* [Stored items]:
------------

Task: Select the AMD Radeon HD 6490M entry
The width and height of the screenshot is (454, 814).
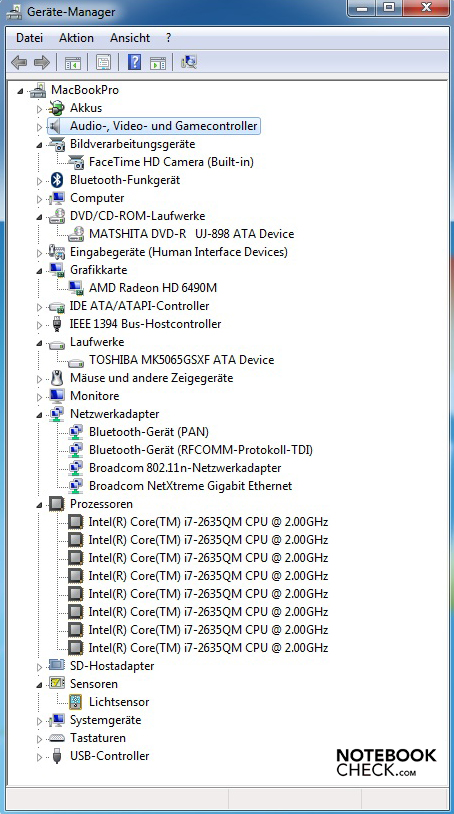Action: (153, 288)
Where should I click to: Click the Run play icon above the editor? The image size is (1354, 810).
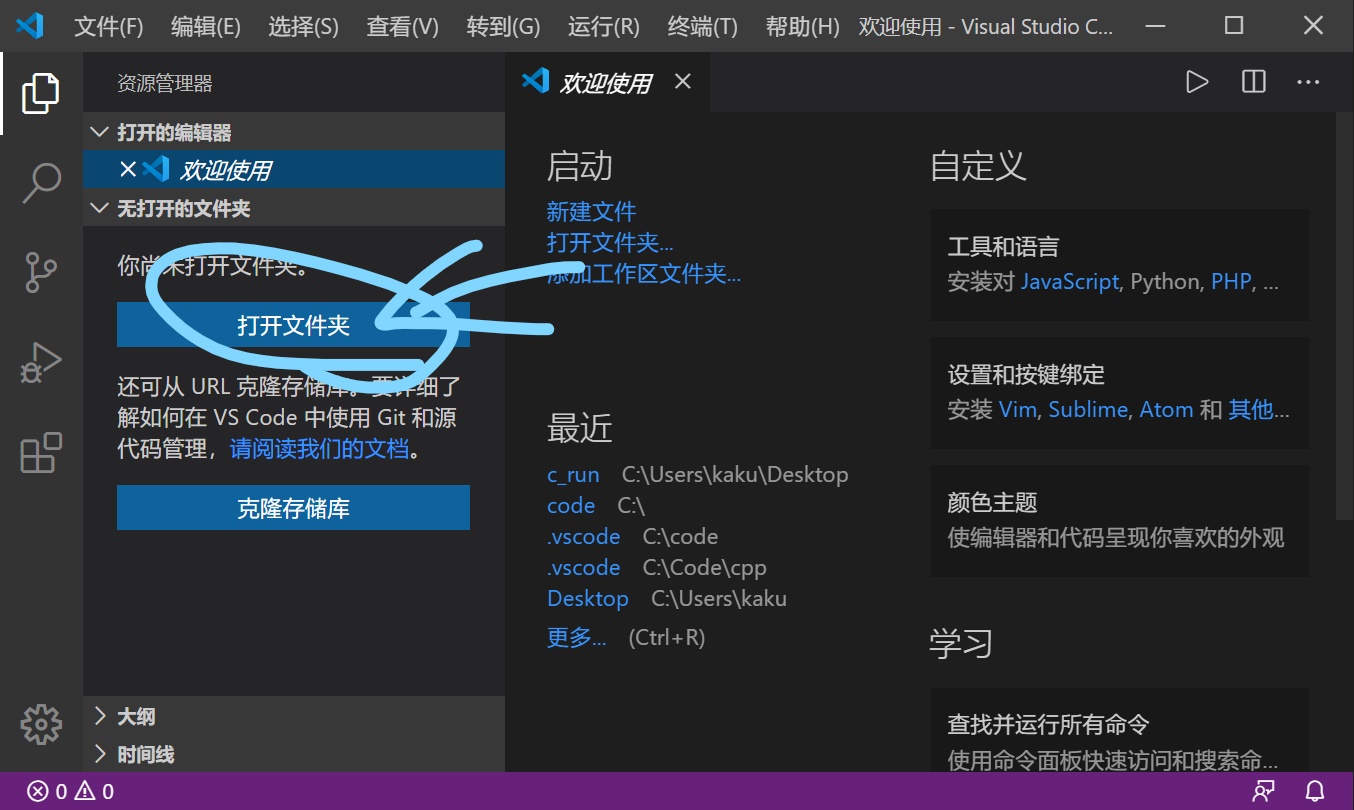point(1197,81)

------------

* [About this exercise]: Word for word, set down the lines from the line with "The width and" through the last line of the entries, and nothing else; the pictures stay out.

* [The answer]:
The width and height of the screenshot is (454, 814).
Action: (153, 288)
Where should I click to: Click the Run play icon above the editor? The image size is (1354, 810).
point(1197,81)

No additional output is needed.